A federal grant from the U.S. Department of Agriculture given to the Medical College of Georgia aims to improve the gap between population and quality of healthcare.

The $369,000 paid for telemedicine equipment in the emergency department at AU Health and for telemedicine carts for emergency departments in 5 rural hospitals. The ER telemedicine carts will go to hospitals in Swainsboro, Washington, Sandersville, Colquitt and Cordele. With the emergency telemed carts, doctors at MCG can virtually be in the ER in these rural hospitals.

Dr. Matt Lyon is the Director of the Center for Ultrasound Education for the Medical College of Georgia at Augusta University. Dr. Lyon breaks down some of the devices they can use on the telemedicine cart from miles away.

“Ultrasound, airway devices, any basic emergency procedure so that could be vascular access, obtaining an airway on them, providing that guidance for acute stroke management or acute heart attack. We can do all of that remotely,” Dr. Lyon says.

In the past, healthcare providers have paid a premium on telemedicine equipment. Because the video conferencing technology was intended for a healthcare setting, manufacturers charged more than if the technology was being used in a business setting.
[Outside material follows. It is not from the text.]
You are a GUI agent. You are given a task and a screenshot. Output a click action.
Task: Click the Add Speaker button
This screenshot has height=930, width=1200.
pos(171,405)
“Telemedicine has traditionally been very expensive because it uses proprietary equipment. This system is based on traditional teleconferencing software,” Dr. Lyon explains. “All you do is just call up just like if you were on Skype or on an iPhone.”

Telemedicine is also typically used for specific conditions. like sickle cell or for stroke patients. This program uses the technology in the E.R., which could save the patient hundreds on an ambulance ride.

Emergency Department Chairman, Dr. Richard Schwartz, says the method is also better for the rural hospitals

“The finances of healthcare is very very difficult for the rural hospitals in this day and age and one of the intents of our program is to keep every appropriate patient in their own hospitals if possible and to get patients back into those hospitals into what are called swing beds after the acute care setting,” Dr. Schwartz says.

When a patient stays in a rural hospital, so does the money many of the rural hospitals desperately need and more money coming in, means less burden on the tax payer.

“The initial 5 hospitals is just the tip of the iceberg because we see this as a rapidly expanding program throughout the state to improve the healthcare,” Dr. Schwartz says.

This telemedicine program is also being used in at lease one Georgia prison. The goal is to expand to more rural hospitals and more prisons.

The program could mean more now than even just a week ago. On Tuesday, lawmakers started looking at state budget cuts. TAhose cuts could affect rural healthcare.